Albrey Battle

No. 95, 97
- Position: Defensive lineman

Personal information
- Born: October 21, 1976 (age 49) Grand Rapids, Michigan, U.S.
- Listed height: 6 ft 4 in (1.93 m)
- Listed weight: 204 lb (93 kg)

Career information
- High school: Poway (Poway, California)
- College: Arizona State
- NFL draft: 1999: undrafted

Career history
- Tennessee Titans (1999)*; San Jose SaberCats (2000–2006); San Francisco Demons (2001); Arizona Rattlers (2007);
- * Offseason or practice squad member only

Awards and highlights
- 2× ArenaBowl champion (2002, 2004);

Career AFL statistics
- Tackles: 47.5
- Sacks: 7.5
- Pass deflections: 7
- Receptions: 5
- Receiving TDs: 2
- Stats at ArenaFan.com

= Albrey Battle =

American football player (born 1976)

Albrey Battle (born October 21, 1976) is an American former professional football defensive lineman who played eight seasons in the Arena Football League (AFL) with the San Jose SaberCats and Arizona Rattlers.
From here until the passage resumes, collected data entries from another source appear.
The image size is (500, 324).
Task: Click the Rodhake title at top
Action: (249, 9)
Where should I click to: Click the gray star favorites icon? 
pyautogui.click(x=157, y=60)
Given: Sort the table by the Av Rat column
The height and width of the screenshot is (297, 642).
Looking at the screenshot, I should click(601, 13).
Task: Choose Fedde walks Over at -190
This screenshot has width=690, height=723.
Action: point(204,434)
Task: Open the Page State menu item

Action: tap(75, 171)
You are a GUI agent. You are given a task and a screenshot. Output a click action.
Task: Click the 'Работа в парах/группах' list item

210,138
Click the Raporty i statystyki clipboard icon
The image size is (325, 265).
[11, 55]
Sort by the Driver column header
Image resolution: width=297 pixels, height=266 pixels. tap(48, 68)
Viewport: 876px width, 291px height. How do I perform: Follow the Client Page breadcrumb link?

He played college football at Arizona State University. He was also a member of the Tennessee Titans and San Francisco Demons.

==Early life==
Battle played high school football at Poway High School in Poway, California. He earned all-CIF honors as an offensive lineman his senior year as the Titans finished with an 11–2 record and the Palomar League championship.

==College career==
Battle started 27 of 41 career games for the Arizona State Sun Devils. In his Arizona State career, 32 of his 105 total tackles were for a loss.

==Professional career==
Battle signed with the Tennessee Titans after going undrafted in the 1999 NFL draft. He was released before the start of the season.
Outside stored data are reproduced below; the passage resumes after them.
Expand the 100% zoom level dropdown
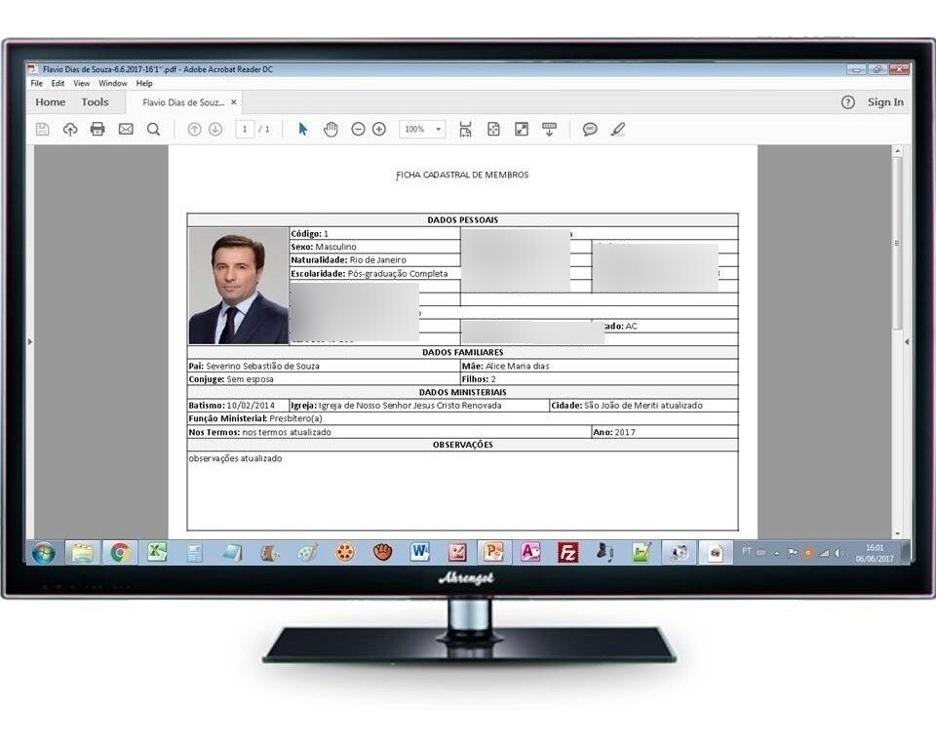Viewport: 936px width, 745px height. click(439, 129)
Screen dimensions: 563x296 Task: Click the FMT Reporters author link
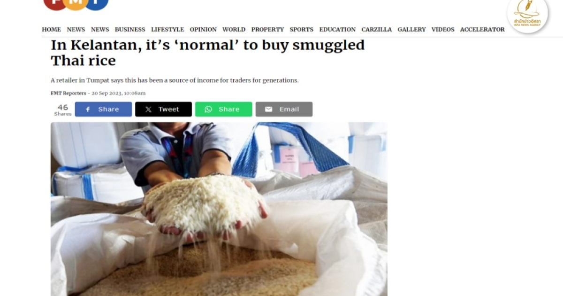click(x=68, y=93)
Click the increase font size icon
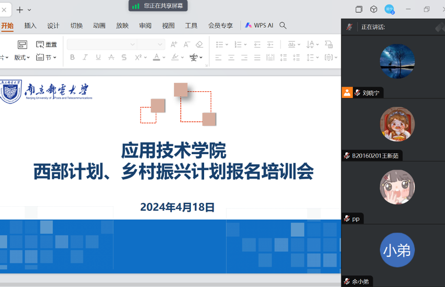This screenshot has height=287, width=445. (x=174, y=44)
Table played for the San Jose SaberCats of the Arena Football League (AFL) from 2000 to 2006, winning ArenaBowl XVI and XVIII.

Battle spent the 2001 season with the San Francisco Demons of the XFL.

Battle played his last season with the Arizona Rattlers of the AFL in 2007.

==Personal==
NBA All-Star Sidney Moncrief is Battle's uncle.